Capelluti then sued Strege and Waukegan, claiming the suburb endangered his family's safety, and that the information should have been exempt from disclosure under FOIA.
U.S. District Judge James Zagel dismissed Capelluti's case Thursday, finding that Strege is entitled to qualified immunity, because "government officials who perform discretionary functions are protected against civil liability unless 'their conduct ... violate[s] clearly established statutory or constitutional rights of which a reasonable person would have known.'"
Waukegan additionally cannot be held liable for the FOIA release, according to the ruling.
"Neither the Seventh Circuit, nor the Supreme Court has held that the release of the type of information at issue is constitutionally protected under a right to privacy," Zagel wrote. "Plaintiff has not pointed to a case holding to the contrary.

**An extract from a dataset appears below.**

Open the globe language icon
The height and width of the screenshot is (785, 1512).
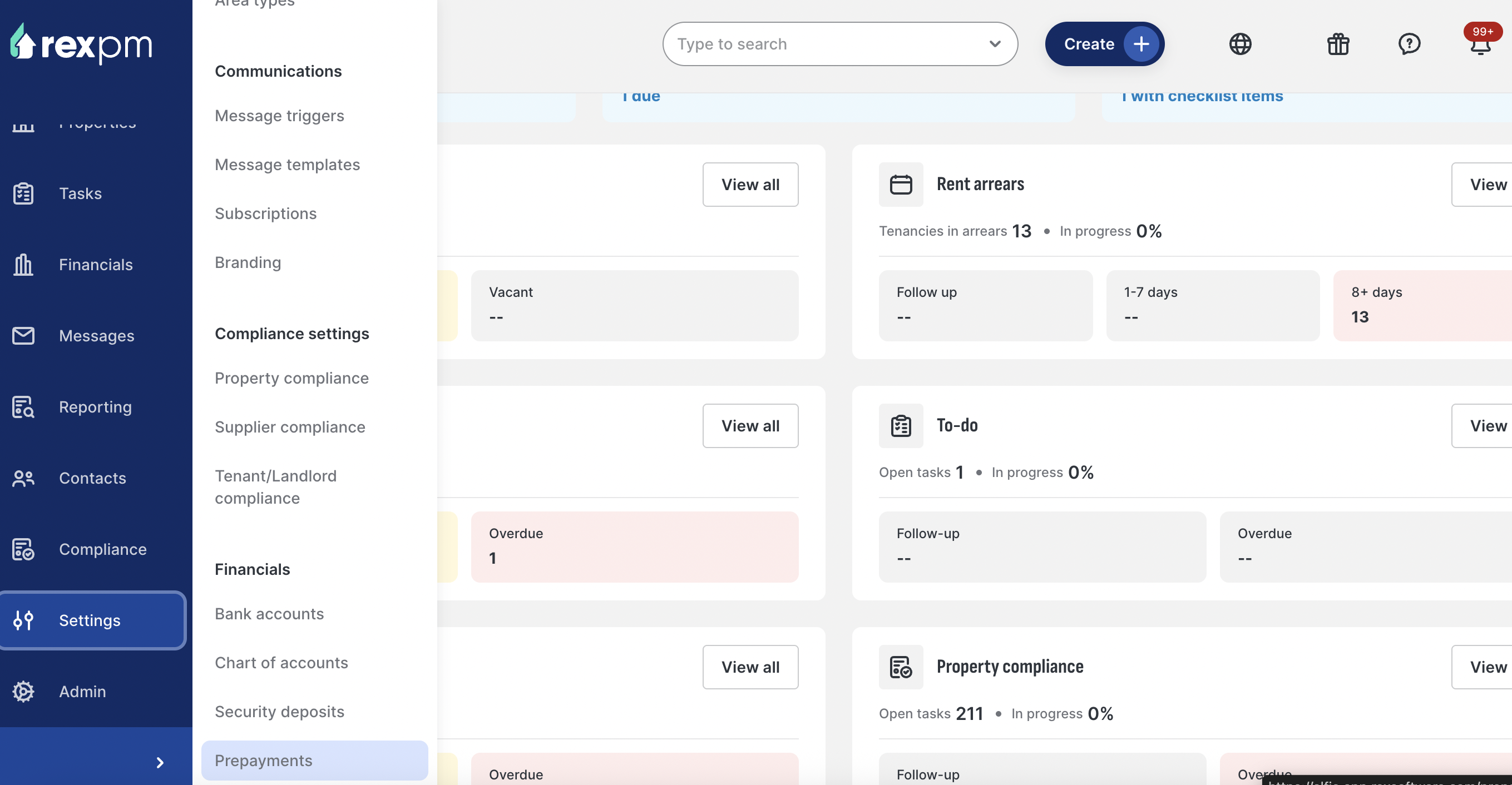pos(1240,44)
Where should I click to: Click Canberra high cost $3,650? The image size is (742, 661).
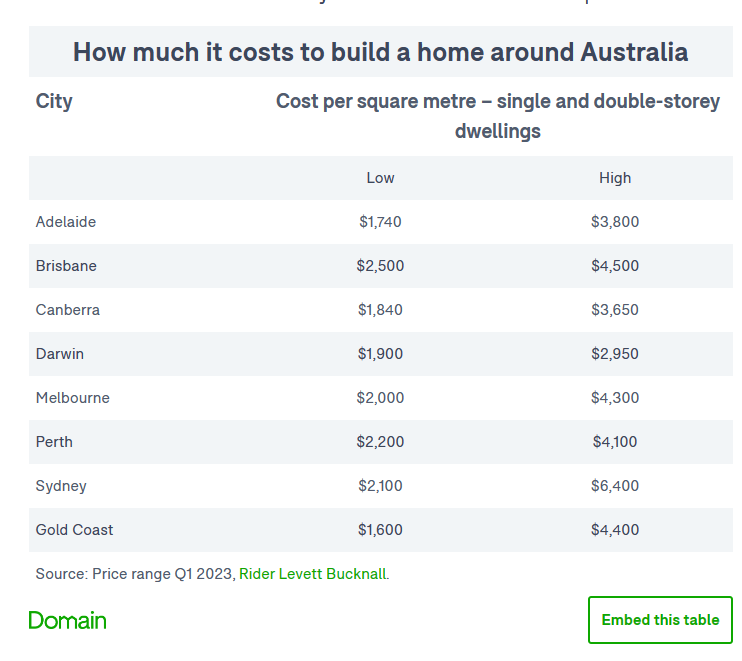pos(615,310)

What plaintiff does appear to argue is that a perceived violation of FOIA's privacy safeguards is tantamount to a constitutional violation of his privacy rights. This is incorrect. There is nothing in FOIA or in the cases interpreting it to suggest that a violation of privacy within the meaning of FOIA amounts to a constitutional violation. Plaintiff mistakenly conflates these two concepts."
Ultimately the actions of Strege and the city did not amount to conduct that "shocks the conscience," the eight-page opinion states.
"Although plaintiff later asserts that defendants 'acted recklessly,' the assertion is merely conclusory, and it is not supported with facts," Zagel wrote. "Defendants did redact considerable portions of plaintiff's records. Further, even if one were to conclude this redaction was insufficient, I cannot agree that plaintiff has sufficiently alleged culpability that rises above negligence."